Bill Russell (direita) mostrou seu apoio a LeBron James (esquerda) e a muitos outros atletas sinceros.

Nathaniel S. Butler/NBAE via Getty Images

Ativismo de Russell ainda hoje ressoa.

Andre Iguodala – que ganhou o prêmio MVP da NBA Finals, que leva o nome de Russell, em 2015 com Golden State – entende o significado do impacto de Russell.

“Ele tinha que realmente lidar com isso, não poder comer em certos lugares ou ficar em certos lugares, não poder reagir ou se defender”, disse Iguodala no início de junho. “Então só essa mentalidade diz muito sobre uma pessoa, e eu não acho que nenhum de nós seria capaz de se manter equilibrado e com um clima de leveza”

Em 2017, uma foto do relato de Russell no Twitter foi postada sobre ele ajoelhado no chão de sua casa em solidariedade com Kaepernick, cujas manifestações durante o hino nacional no ano anterior quase causaram uma crise nacional. (Ironicamente, a lenda dos Los Angeles Lakers Jerry West disse à Sports Illustrated em 1999 que havia uma “graça” em como Russell costumava ficar de pé direito para “The Star-Spangled Banner”)

Russell foi citado no livro de Gary M. Pomerantz de 2018, The Last Pass: Cousy, Russell, the Celtics, and What Matters in the End, como dizendo: “Temos de deixar a população branca desconfortável e mantê-la desconfortável, porque essa é a única forma de chamar a sua atenção.”

Protesto de Kaepernick, contra a desigualdade racial e a violência policial decorrente de uma onda de tiroteios de homens negros desarmados pela polícia, era sobre forçar os americanos, na sua maioria brancos, a enfrentar as desigualdades enfrentadas pelos negros americanos.

“O que ele fez pelo seu país e pela sociedade e pela comunidade afro-americana”, disse o treinador do Golden State, Steve Kerr, que também usou sua plataforma para se manifestar contra as injustiças sociais, “só anula o que ele conseguiu na quadra”

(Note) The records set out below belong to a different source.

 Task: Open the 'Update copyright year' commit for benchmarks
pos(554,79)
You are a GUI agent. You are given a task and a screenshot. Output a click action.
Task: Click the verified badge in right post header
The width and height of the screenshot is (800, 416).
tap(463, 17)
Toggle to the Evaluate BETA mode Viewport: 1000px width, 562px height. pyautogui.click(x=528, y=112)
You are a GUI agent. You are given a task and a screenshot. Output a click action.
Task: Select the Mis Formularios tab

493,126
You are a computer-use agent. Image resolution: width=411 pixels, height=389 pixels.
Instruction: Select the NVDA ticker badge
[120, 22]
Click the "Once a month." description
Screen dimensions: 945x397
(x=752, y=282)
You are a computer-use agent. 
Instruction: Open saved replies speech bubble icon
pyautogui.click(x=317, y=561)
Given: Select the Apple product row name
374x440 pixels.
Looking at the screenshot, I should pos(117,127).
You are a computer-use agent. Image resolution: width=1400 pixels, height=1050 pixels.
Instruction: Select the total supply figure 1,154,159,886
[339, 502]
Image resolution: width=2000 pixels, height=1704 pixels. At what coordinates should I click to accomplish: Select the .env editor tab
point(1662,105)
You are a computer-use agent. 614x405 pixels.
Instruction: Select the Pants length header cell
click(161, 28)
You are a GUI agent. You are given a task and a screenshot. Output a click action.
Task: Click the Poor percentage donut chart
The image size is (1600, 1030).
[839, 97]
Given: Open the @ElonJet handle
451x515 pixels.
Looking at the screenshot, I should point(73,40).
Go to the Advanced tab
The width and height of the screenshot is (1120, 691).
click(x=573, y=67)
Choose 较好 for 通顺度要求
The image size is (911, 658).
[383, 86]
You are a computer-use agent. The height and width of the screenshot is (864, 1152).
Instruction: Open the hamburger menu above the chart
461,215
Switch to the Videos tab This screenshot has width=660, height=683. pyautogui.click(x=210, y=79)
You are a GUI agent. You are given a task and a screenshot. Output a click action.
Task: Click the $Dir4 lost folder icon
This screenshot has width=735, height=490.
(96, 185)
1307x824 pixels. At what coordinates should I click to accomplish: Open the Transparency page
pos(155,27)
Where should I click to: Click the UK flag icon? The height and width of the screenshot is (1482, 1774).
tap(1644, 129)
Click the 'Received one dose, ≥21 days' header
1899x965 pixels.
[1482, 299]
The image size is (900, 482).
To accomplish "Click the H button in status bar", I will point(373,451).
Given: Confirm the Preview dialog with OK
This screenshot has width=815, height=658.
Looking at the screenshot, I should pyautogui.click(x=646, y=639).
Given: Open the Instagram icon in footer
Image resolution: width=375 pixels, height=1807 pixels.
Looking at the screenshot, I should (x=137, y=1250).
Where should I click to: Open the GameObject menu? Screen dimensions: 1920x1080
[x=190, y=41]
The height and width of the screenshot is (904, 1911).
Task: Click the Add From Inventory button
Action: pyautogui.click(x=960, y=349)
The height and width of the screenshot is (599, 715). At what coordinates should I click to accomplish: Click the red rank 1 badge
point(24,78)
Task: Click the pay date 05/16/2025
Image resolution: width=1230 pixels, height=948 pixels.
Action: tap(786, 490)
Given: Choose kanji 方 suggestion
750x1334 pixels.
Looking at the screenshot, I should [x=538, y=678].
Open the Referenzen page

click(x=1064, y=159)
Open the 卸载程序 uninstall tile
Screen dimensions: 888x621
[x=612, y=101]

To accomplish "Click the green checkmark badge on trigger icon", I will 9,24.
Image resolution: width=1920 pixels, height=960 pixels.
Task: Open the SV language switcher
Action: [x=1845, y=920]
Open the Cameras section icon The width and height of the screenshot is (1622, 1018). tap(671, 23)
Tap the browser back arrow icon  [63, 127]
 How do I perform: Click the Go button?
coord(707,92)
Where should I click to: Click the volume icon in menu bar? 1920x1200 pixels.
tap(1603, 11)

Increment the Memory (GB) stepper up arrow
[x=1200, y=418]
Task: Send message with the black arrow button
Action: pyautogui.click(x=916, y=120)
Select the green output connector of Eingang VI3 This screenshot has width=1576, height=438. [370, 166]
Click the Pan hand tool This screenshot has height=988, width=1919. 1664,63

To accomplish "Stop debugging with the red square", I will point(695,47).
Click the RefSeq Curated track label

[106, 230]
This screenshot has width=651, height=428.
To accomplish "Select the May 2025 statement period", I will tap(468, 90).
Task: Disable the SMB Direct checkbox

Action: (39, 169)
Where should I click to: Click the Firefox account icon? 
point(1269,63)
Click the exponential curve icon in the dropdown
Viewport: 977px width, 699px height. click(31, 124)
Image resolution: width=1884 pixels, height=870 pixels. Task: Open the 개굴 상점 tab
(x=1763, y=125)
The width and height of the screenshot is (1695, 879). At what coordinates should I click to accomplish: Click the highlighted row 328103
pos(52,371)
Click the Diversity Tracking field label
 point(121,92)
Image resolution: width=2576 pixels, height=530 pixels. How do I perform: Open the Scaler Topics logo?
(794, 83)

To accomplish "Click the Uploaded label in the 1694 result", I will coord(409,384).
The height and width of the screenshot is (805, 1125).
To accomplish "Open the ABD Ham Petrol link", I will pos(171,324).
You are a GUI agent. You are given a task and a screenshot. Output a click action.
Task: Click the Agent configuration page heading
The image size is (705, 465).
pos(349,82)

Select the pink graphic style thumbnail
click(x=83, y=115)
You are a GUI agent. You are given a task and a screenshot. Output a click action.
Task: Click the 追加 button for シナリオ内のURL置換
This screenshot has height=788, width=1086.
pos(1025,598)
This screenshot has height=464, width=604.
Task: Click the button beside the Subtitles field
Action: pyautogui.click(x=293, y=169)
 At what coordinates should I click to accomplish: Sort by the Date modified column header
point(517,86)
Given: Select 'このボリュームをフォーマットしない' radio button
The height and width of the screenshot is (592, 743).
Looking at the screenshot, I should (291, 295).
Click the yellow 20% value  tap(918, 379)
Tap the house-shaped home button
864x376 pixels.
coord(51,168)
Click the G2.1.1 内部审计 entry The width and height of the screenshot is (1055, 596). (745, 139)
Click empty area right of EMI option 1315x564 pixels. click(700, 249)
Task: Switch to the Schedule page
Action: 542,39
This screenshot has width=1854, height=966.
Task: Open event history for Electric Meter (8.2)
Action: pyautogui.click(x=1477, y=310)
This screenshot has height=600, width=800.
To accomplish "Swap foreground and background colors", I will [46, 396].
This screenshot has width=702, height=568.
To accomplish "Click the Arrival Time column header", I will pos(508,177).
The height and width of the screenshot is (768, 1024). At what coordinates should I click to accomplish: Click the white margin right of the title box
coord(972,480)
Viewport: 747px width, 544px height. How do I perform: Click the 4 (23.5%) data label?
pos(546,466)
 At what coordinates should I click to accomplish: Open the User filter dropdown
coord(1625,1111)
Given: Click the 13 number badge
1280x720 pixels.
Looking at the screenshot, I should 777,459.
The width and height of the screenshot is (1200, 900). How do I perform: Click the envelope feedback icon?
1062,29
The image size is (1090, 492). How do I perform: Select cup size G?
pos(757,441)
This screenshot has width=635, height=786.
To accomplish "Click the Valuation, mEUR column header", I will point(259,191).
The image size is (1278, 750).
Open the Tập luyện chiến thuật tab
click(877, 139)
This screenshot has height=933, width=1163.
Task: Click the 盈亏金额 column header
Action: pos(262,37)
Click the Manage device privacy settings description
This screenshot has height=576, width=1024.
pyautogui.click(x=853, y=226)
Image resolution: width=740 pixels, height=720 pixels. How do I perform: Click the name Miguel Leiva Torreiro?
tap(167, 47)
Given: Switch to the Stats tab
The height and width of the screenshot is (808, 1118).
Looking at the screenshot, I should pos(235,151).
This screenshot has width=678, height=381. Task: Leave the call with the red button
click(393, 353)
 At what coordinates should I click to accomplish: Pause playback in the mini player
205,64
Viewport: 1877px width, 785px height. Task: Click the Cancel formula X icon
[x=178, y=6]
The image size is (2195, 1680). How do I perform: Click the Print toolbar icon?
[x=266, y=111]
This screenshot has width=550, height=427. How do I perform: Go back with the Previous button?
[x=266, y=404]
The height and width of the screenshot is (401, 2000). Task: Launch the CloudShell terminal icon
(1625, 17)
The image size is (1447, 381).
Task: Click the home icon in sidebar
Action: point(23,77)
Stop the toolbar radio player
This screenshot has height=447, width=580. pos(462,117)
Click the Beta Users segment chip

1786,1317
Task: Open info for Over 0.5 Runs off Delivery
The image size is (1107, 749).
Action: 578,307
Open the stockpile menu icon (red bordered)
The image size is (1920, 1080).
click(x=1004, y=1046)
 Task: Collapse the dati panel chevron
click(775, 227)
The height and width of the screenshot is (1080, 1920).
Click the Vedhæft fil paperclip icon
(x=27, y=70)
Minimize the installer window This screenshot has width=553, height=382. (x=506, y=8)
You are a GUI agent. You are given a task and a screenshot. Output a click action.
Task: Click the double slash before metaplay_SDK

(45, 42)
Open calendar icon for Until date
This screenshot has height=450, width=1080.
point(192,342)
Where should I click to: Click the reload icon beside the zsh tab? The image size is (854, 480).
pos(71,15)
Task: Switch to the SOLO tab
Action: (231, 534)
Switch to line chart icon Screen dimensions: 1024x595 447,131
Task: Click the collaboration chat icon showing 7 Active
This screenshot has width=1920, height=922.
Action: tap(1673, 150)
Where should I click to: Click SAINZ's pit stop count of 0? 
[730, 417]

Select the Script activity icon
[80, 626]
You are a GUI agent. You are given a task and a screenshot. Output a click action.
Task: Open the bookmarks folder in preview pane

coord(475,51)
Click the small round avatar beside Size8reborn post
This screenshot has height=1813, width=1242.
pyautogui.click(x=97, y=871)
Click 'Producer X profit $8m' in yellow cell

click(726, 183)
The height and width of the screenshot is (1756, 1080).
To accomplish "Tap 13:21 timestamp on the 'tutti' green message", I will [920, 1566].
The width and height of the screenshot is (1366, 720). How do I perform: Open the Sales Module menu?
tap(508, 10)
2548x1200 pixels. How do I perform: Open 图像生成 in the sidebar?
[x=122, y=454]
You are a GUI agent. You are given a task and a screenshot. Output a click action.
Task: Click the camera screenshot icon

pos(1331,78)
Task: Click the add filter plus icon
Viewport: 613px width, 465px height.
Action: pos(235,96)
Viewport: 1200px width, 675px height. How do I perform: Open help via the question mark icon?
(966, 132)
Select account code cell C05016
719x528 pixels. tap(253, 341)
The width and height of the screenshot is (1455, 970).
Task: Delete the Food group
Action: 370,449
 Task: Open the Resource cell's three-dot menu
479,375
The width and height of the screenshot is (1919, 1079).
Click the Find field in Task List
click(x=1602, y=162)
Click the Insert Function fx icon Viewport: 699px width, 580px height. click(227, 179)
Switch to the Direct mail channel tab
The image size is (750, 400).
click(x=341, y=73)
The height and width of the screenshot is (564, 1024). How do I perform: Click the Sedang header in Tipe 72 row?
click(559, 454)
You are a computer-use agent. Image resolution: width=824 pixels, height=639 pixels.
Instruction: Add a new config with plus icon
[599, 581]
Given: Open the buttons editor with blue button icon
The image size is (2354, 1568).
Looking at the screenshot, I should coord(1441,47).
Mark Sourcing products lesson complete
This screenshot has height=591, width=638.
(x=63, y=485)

Brian McGhee, um gerente de programa do Distrito Escolar Unificado de Oakland e formado em 1985 pela McClymonds, disse que Russell é uma parte não oficial do currículo do curso na McClymonds e na Oakland em geral. A sua história está profundamente enraizada e é falada nas aulas quando se trata da importância do ativismo social e da educação.

Russell sempre enfatizou a educação. Ele é filho de um homem cuja casa escolar foi incendiada por racistas e pai de um graduado da Faculdade de Direito de Harvard.

Após o time de basquete masculino McClymonds ganhar o campeonato estadual em 2008, Russell voltou à escola para falar com os jogadores sobre engajamento em direitos civis. Foi a primeira de duas vezes que McGhee conheceu Russell.

Como seria de esperar, a figura maior do que a vida deixou uma impressão duradoura em McGhee, que vê Russell como alguém que poderia ganhar um Prêmio Nobel da Paz.

“Conhecê-lo naquele dia”, disse ele, “foi como conhecer Deus”.

Martenzie é um editor associado de The Undefeated. Seu momento cinematográfico favorito é quando Django disse “Vocês querem ver alguma coisa?”